Scientists have been hunting for those answers since the first cluster of unusual pneumonia cases emerged in China in December 2019. Investigating the origin of the novel coronavirus is a daunting task that can be compared with assembling a difficult jigsaw puzzle with most of its pieces missing. But mapping out the virus’s spread is of crucial importance to prevent new epidemics. Discovering where the virus came from could teach scientists and leaders how to avoid the situations where viruses are most likely to be introduced into humans.
The initial puzzle pieces of the Covid-19 pandemic were put together when whole genome sequencing of the virus showed that it shared 79.5% of its RNA with SARS-CoV, the coronavirus that had been responsible for the 2003 SARS outbreak, and was even more similar (96.2% identical) to another coronavirus called RaTG13, which had been previously found in a bat. This strongly suggested that the newly identified SARS-CoV-2 also came from bats.
Some of the earliest cases of Covid-19 were connected to a local seafood market in the city of Wuhan, which seemed to indicate that the market was where the virus made its leap from the winged mammals to humans. But it soon became clear that not all of the early cases could be traced back to the market. Only 66% of the initial 41 patients had been exposed to the location. Notably, the first patient identified (who is not necessarily the first to have acquired the disease) had not been to the market.
Patient zero: a fruitless quest?
At that point, the quest to find the very first person who came down with Covid-19 — the pandemic’s “patient zero” — became quite an unrealistic endeavor, according to scientists. With the majority of people infected with Covid-19 suffering from mild symptoms or no symptoms at all, the virus could have been circulating silently in the population before it garnered the attention of health authorities.
“There’s a window for that. You could look for it when you had very few cases by searching for people that have immunity to the virus,” says Vineet D. Menachery, PhD, assistant professor in the Department of Microbiology and Immunology at the University of Texas Medical Branch. The issue is that now millions of people around the world have been exposed to the virus, so the window for that kind of tracing is closing for the Covid-19 pandemic.
“No matter how good we are as scientists, we may never find it.”

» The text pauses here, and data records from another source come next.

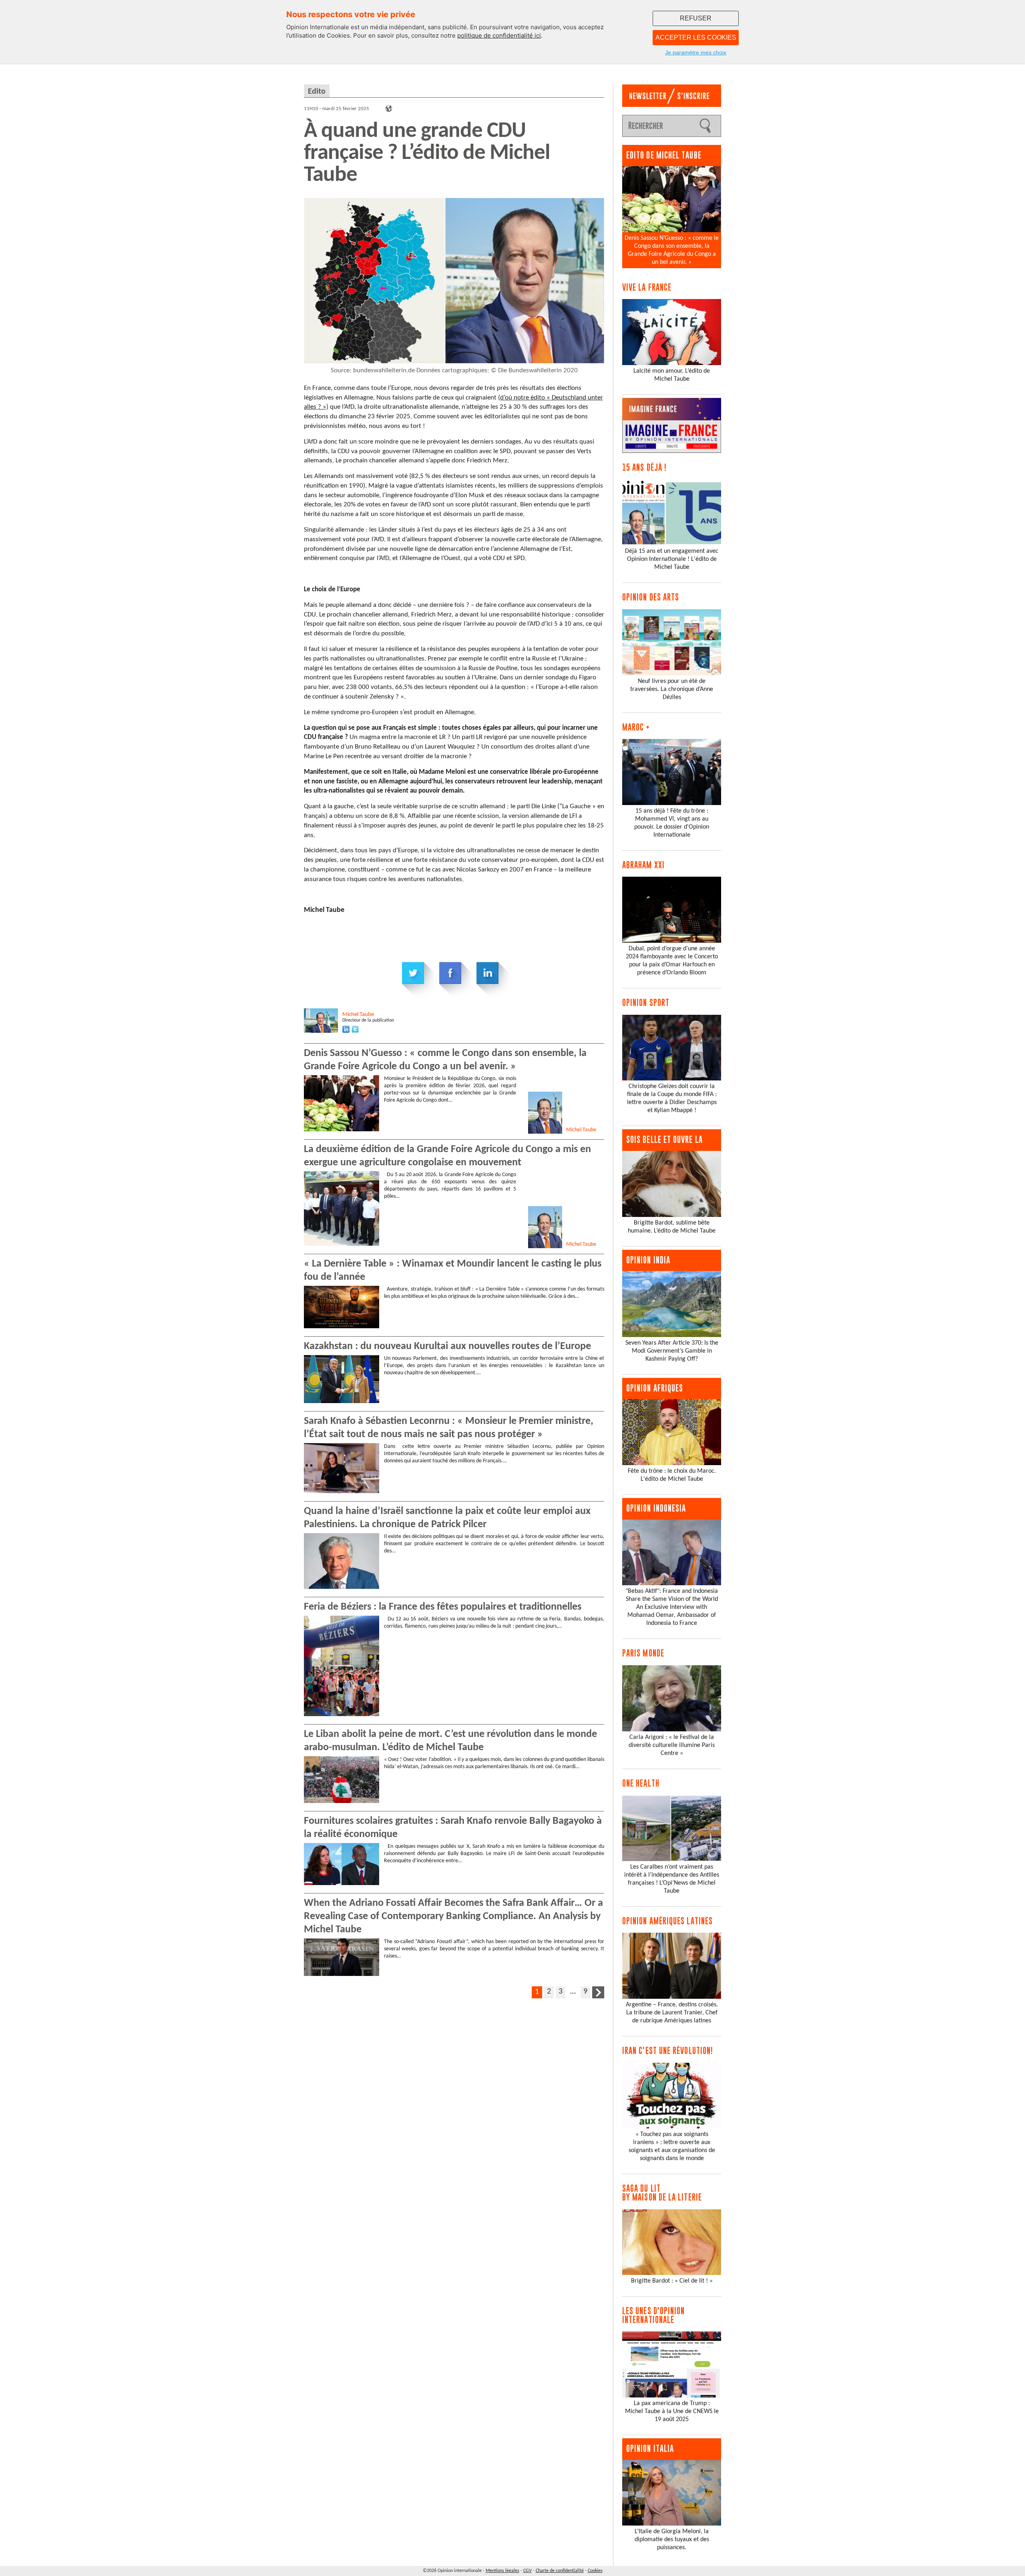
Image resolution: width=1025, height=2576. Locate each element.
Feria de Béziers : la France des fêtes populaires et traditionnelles (442, 1607)
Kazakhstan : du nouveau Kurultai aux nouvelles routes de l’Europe (447, 1346)
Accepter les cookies (695, 37)
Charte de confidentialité (560, 2570)
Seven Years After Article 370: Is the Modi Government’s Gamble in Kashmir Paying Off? (671, 1351)
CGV (527, 2570)
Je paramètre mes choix (695, 52)
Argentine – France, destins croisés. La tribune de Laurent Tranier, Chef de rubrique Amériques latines (672, 2013)
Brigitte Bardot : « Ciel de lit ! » (672, 2281)
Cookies (595, 2570)
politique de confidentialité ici (499, 35)
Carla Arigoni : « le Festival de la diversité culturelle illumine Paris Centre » (672, 1745)
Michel (358, 1015)
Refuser (695, 18)
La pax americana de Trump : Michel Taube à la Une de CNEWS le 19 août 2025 (672, 2411)
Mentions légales (502, 2570)
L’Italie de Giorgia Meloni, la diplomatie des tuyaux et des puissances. (672, 2539)
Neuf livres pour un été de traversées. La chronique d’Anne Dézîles (671, 689)
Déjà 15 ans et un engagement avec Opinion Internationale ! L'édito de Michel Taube (671, 559)
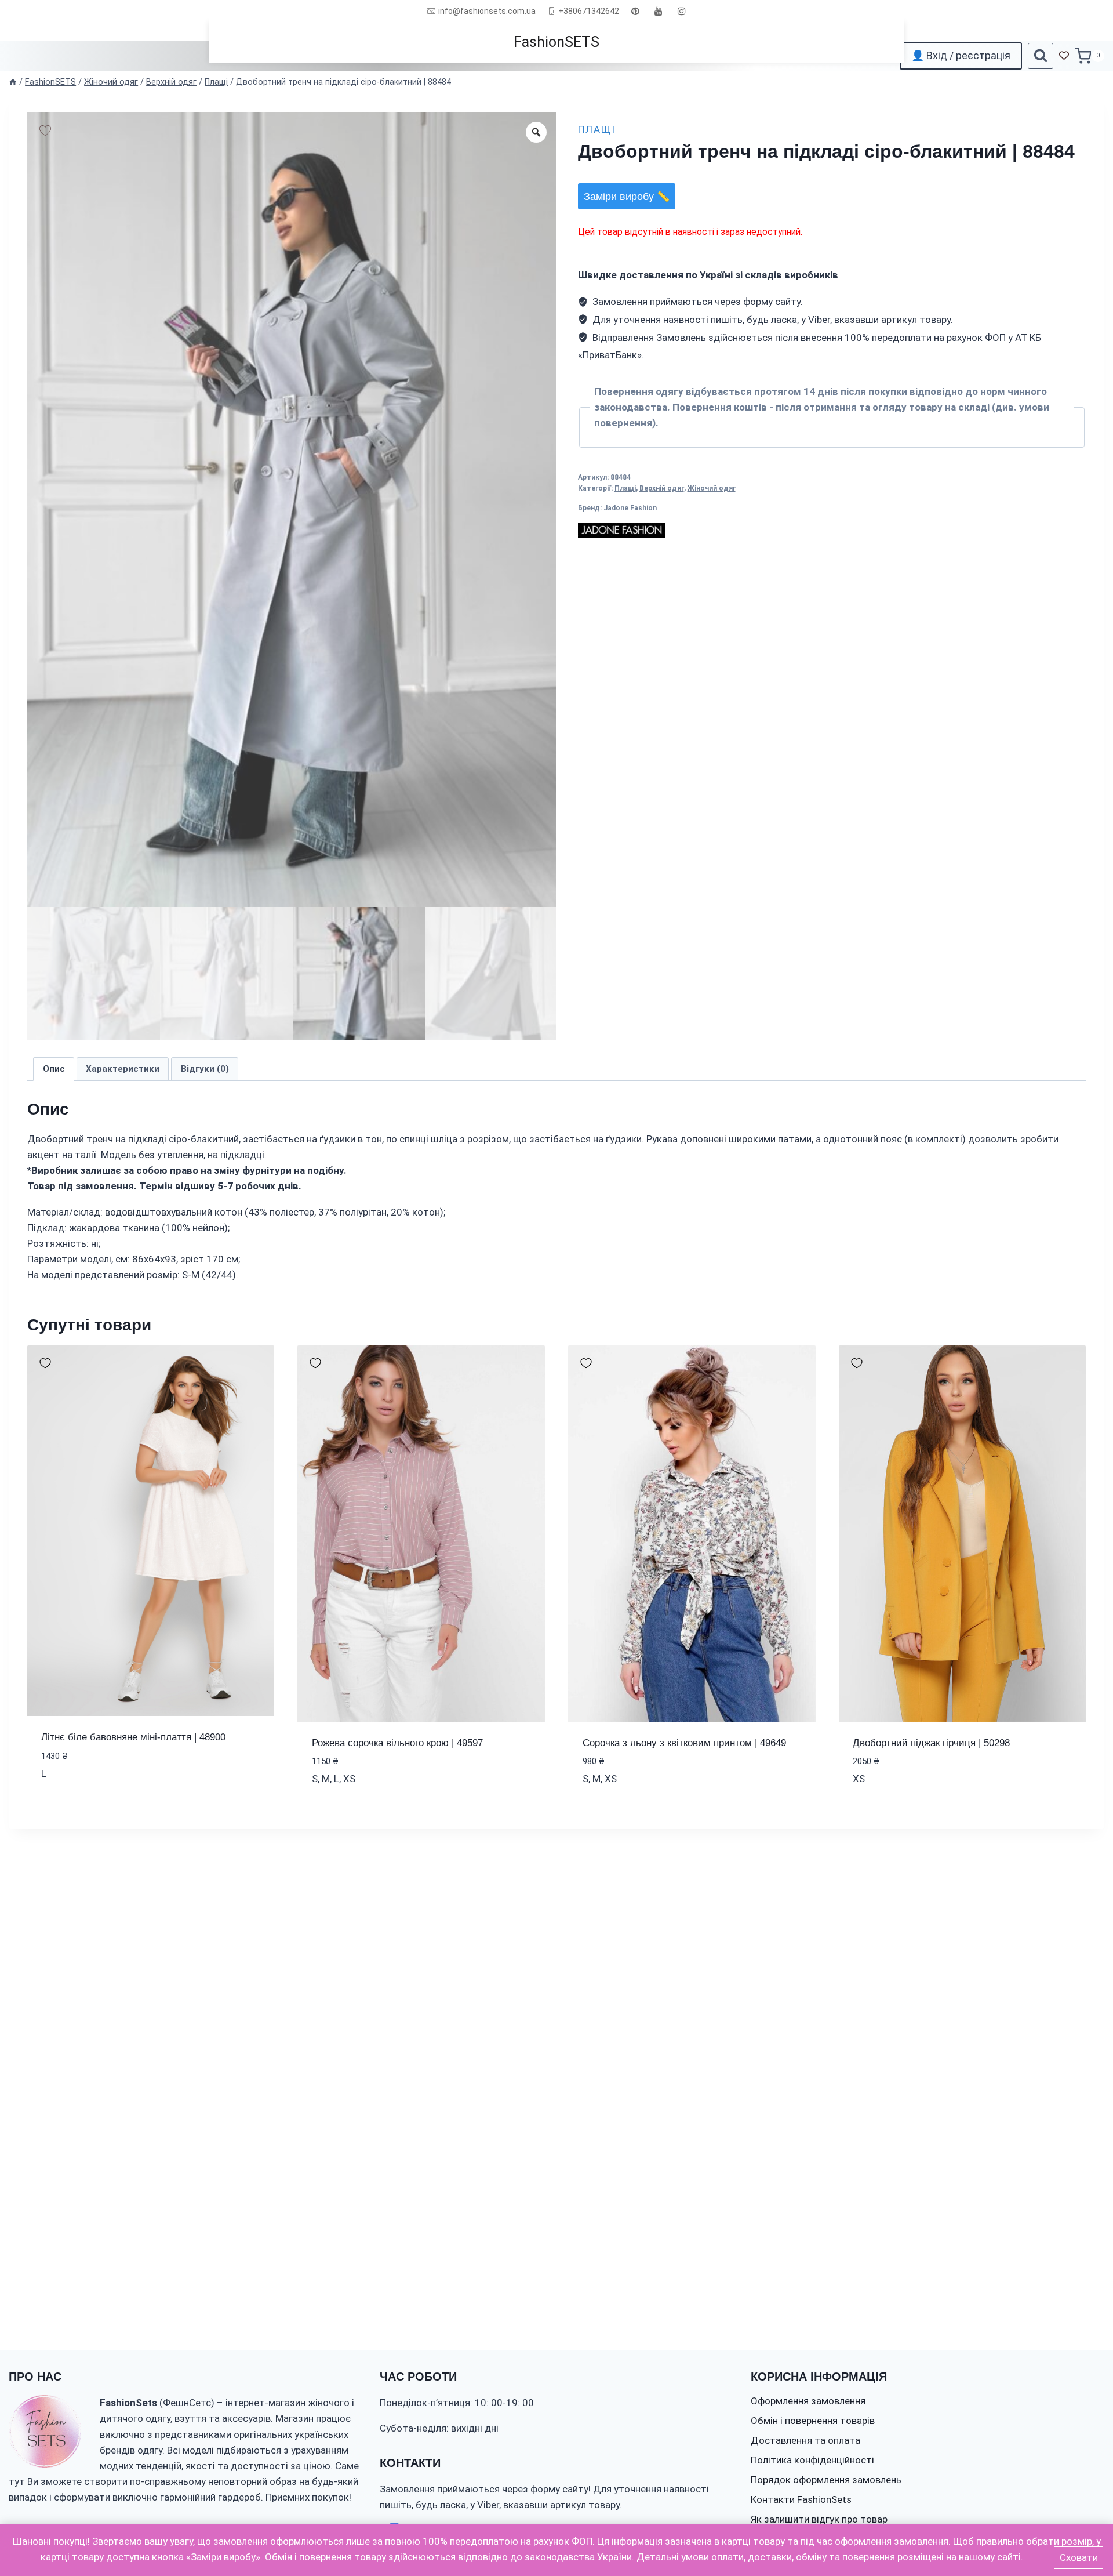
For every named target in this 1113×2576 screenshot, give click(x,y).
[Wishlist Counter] (1064, 56)
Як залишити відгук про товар (819, 2519)
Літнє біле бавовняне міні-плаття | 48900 (133, 1737)
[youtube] (658, 11)
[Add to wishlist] (45, 130)
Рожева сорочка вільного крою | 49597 (397, 1742)
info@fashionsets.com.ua (487, 11)
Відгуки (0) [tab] (205, 1069)
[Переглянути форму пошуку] (1040, 55)
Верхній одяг (661, 488)
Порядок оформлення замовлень (826, 2480)
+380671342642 (588, 11)
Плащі (597, 129)
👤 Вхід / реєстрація (960, 55)
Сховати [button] (1079, 2557)
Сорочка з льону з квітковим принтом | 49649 (684, 1742)
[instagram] (681, 11)
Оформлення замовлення (808, 2401)
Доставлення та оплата (805, 2440)
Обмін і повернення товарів (813, 2420)
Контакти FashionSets (801, 2499)
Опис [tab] (54, 1069)
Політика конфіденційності (812, 2460)
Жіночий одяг (712, 488)
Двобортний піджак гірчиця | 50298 (931, 1742)
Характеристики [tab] (122, 1069)
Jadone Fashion (630, 508)
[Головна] (13, 82)
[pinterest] (635, 11)
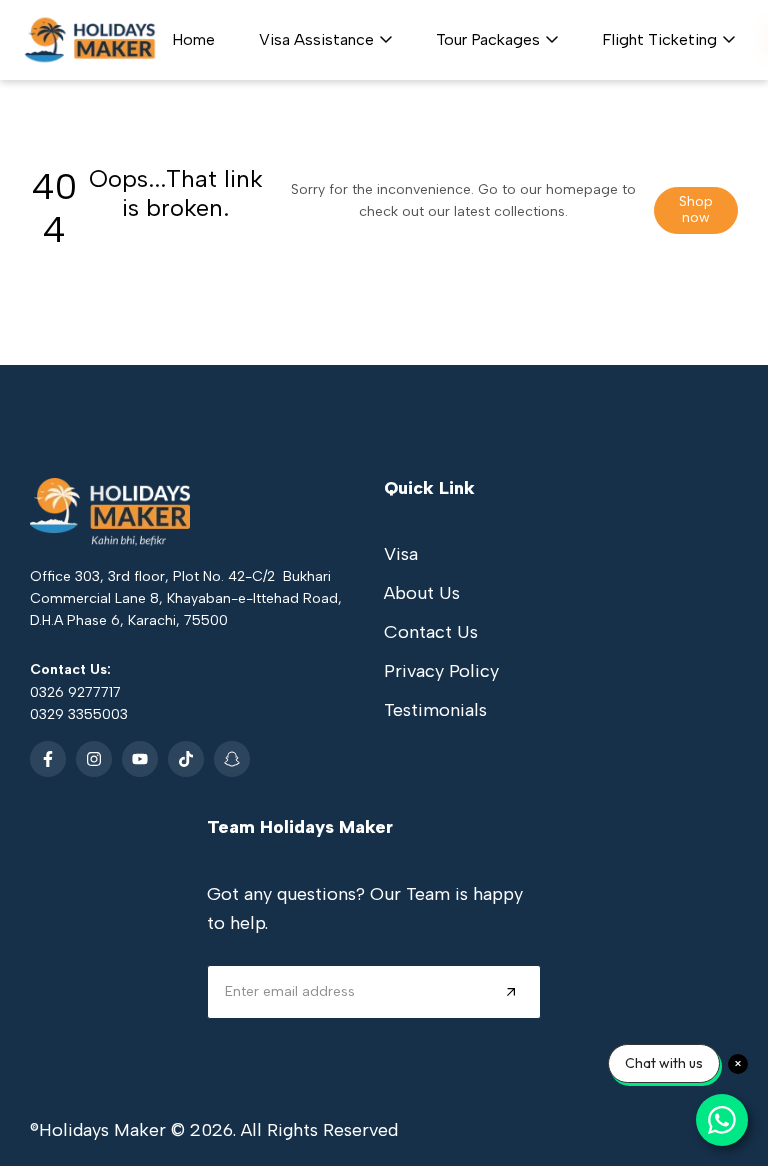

That doesn’t mean scientists aren’t trying. One of the only ways to identify the first infection at this point would be searching through old samples predating the pandemic. “There are biobanks for tissues, blood, nasal swabs… I guarantee that where those collections are, people are looking for SARS-like viruses,” says virologist Robert F. Garry, PhD, a professor of microbiology and immunology at Tulane Medical School. He and his team, for example, are looking into blood samples collected in West Africa, where they’ve been studying Lassa fever and Ebola for 15 years, to try to find antibodies to the new coronavirus to see if it could’ve been circulating there before the pandemic. “So far, nothing to report.”
There are circumstances where finding patient zero is possible. In the 2014 Ebola outbreak in West Africa, for example, scientists reported having found the presumed first person to have been infected, a two-year-old child who died from the disease in a village in Guinea. “Ebola is a highly fatal disease,” says David M. Morens, MD, a medical virologist and a senior adviser to Dr. Anthony Fauci, director of the National Institute of Allergy and Infectious Diseases. “If a first Ebola infection happens, it’s probably going to be a serious illness, and everybody in that village is going to know about it.”
Morens says that scientists don’t use the term “patient zero,” because it gives people a false sense that if scientists looked hard enough, they would find that first case. “No matter how good we are as scientists, we may never find it,” he says.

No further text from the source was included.